- **What you are asked to do**: Drop every picture and copy exactly the lines from the one with "Given: Expand the Control Panel node" through the last line of the listing below.

• • •

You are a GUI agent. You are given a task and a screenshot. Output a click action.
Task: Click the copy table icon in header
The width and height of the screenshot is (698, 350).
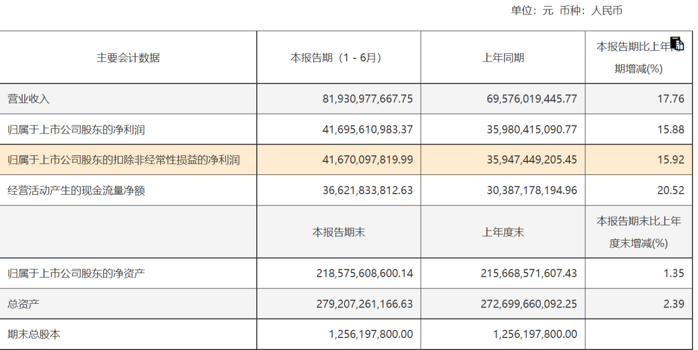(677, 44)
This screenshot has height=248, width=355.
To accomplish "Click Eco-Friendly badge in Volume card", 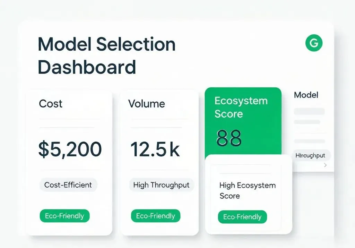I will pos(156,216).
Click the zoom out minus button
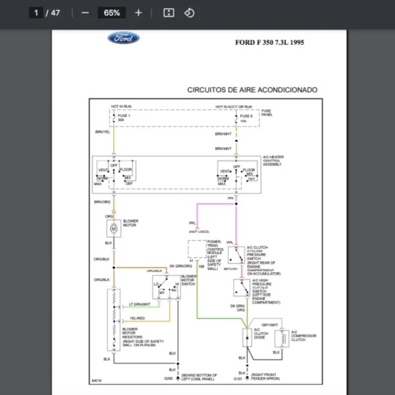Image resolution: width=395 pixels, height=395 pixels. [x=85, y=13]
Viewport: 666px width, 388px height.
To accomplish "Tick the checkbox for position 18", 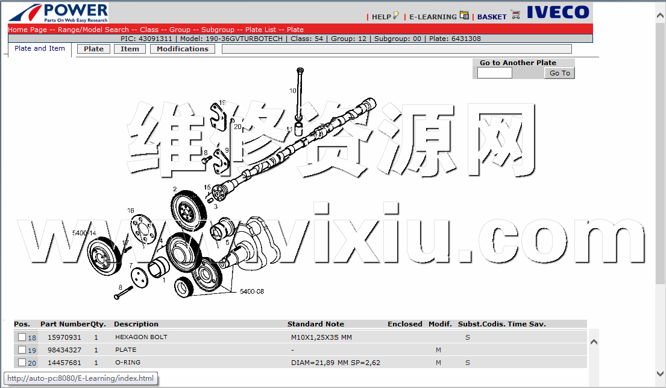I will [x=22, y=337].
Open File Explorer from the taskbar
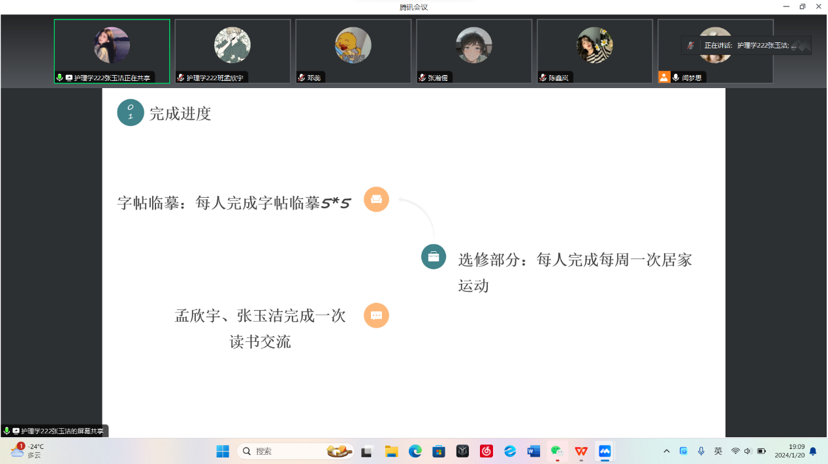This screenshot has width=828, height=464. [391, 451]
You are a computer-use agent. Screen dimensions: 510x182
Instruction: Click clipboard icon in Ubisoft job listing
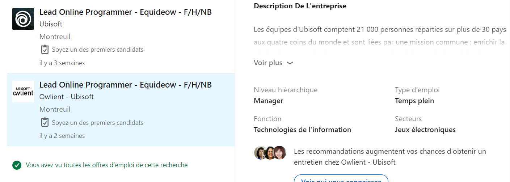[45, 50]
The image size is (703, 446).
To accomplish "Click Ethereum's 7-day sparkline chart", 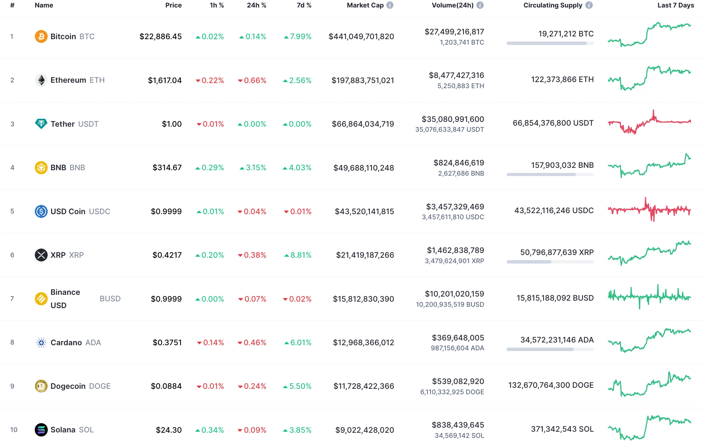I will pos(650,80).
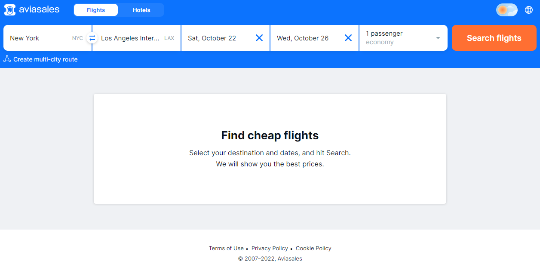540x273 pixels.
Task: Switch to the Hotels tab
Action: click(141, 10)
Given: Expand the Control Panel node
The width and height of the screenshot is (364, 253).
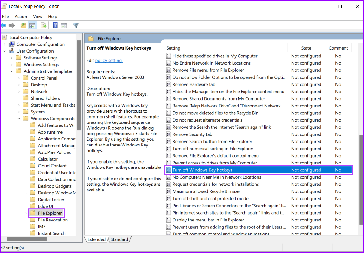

• • •

- **Completed exercise**:
Given: Expand the Control Panel node
The width and height of the screenshot is (364, 253).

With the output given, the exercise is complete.